Assignment = Reading down the listing below, count the lines where the word "panel" shows up, then give only that count.

::::::::

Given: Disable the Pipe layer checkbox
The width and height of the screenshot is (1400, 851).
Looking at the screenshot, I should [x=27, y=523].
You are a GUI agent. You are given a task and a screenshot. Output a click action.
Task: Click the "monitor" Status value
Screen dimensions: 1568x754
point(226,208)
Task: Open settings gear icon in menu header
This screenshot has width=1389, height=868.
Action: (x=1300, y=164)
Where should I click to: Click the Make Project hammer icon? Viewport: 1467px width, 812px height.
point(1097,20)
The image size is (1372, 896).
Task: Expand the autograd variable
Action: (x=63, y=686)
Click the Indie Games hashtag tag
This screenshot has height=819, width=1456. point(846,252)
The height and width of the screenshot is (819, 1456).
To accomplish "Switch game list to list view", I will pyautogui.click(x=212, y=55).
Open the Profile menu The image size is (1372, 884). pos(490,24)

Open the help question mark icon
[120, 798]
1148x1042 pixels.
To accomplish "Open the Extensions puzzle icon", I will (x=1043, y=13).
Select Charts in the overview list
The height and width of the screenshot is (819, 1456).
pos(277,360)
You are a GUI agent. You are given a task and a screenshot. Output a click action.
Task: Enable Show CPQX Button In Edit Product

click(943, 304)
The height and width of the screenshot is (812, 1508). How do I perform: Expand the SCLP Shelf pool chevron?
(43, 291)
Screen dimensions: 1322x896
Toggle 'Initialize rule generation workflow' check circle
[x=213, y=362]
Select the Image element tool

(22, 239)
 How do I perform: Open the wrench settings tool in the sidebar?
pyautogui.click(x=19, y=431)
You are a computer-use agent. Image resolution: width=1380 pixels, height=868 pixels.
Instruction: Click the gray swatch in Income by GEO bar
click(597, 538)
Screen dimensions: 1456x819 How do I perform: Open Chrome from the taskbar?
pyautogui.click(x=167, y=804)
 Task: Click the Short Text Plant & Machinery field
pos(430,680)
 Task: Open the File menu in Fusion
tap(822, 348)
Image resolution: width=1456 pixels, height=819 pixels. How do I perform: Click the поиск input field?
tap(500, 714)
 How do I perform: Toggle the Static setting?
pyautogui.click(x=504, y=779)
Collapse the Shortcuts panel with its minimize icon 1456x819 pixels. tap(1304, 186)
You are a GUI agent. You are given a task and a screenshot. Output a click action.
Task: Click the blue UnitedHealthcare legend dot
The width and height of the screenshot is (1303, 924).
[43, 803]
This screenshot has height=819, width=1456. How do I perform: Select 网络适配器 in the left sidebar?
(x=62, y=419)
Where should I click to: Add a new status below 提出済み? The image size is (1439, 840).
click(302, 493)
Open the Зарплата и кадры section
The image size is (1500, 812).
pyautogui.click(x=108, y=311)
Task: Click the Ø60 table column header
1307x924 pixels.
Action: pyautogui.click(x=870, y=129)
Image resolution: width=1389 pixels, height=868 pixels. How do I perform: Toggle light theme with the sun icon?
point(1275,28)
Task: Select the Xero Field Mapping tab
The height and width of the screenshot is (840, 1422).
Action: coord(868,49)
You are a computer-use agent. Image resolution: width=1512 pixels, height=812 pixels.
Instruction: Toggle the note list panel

::::::::

Response for this exercise = 2